Designer Ma Ke was the first Chinese fashion designer to be invited by the Chambre de Syndicale to show her collection in the prestigious Parisian world of haute couture. A bold voice in contemporary fashion, Ma Ke asserts the culture and social dimension of clothing the human body. She stands in opposition to China’s cheap, homogenized mass-market production, poorly paid labor, and undervalued skills. By default challenging the values propagated through clothing in modern culture, Ma Ka critiques consumerism, superficiality and the commercialization of design at the cost of the loss of unique local culture. Her work features superb craftsmanship, highlighting the complex interactions of clothing, culture and the body, while promoting socially, culturally and environmentally sensitive design and production.

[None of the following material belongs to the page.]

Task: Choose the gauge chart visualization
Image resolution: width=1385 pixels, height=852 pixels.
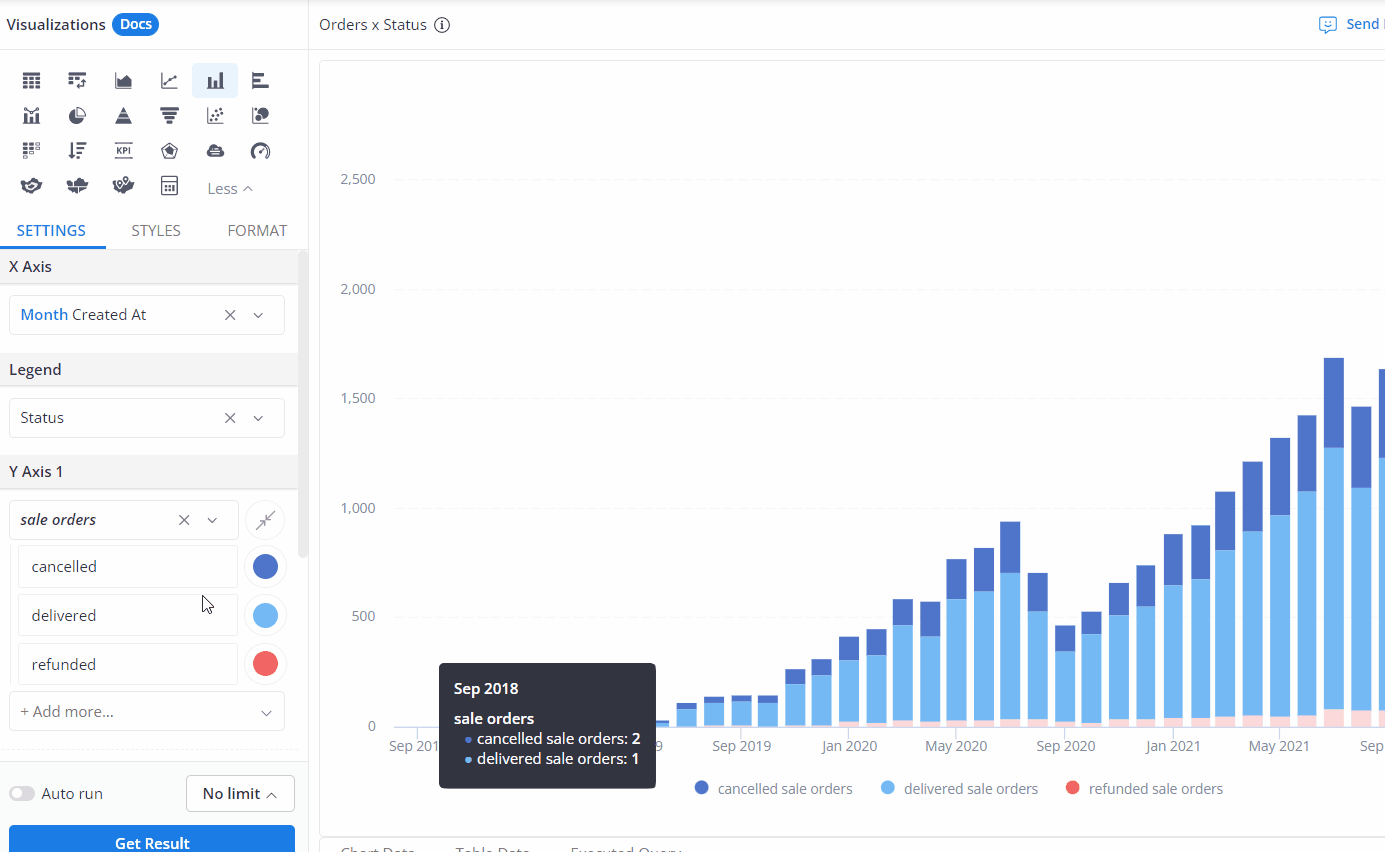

While still a student, Ma Ke found that her ideas of unique designs that incorporated local cultural value, sustainable materials and skilled craftsmanship, were considered “wuyong”, or useless in Chinese. Not satisfied with the practical and ornamental functions of clothing, Ma Ke instead prefers designs as art, a personal language of an individual creator inspiring deeper thoughts and conversations. “I believe clothing could be a specific creative language, and has infinite possibilities for communicating ideas and transmitting thoughts, for inspiring you and shaping your behavior.” Ma Ke is an advocate for luxury as simplicity and austerity, and her work is full of powerful, sculpted forms, referencing China’s rich history. In a fashion scene dominated by foreign labels, Ma Ke decided to develop her ‘useless’ concept of design, naming her collection WuYong. Producing simple, organic and locally inspired casual wear, Ma Ke demonstrates conceptually creative designs. Working only with natural fibers such as cotton, linen and silk, she subverts the idea of luxury through her use of humble materials, designing for the unsatisfied needs of human beings, emotional and spiritual inheritance. “I give value that does not reside in the object, but in the use that is made of it, in the person who uses it.“ Believing that genuine fashion should not follow trends, but should uncover the extraordinary in the ordinary.
“In a world of conflict and never ending wars, of polarization between rich and poor, we face a deepening environmental crisis caused by the short sightedness of human activity. Our resources are running out, while our desires are proliferating. Cultural variety and regional diversity are being assimilated through economic globalization. Traditional craftsmanship is disappearing from our daily life… Through these tremendous social changes, my country is undergoing a heart breaking loss of tradition for the sake of an irresponsible pursuit of the future.” Ma Ke believes that designers, as the creators of the living environment, must no longer isolate themselves and indulge in the luxury of dreams. Designers must be responsible for damage done to the eco system through their production, and must not work for purely commercial interest. Designer must consider the recyclability of their and not create disposable products.”
With a slew of global awards to her name, including the 2010 Young Global Leader, Ma Ke was also named Best Asian Fashion Designer by the Elle Magazine in 2007. Her work has been exhibited by the V&A London, and the Joyce Gallery in Paris. She has also designed costumes for Dadawa for the stage production of Singing in Heaven.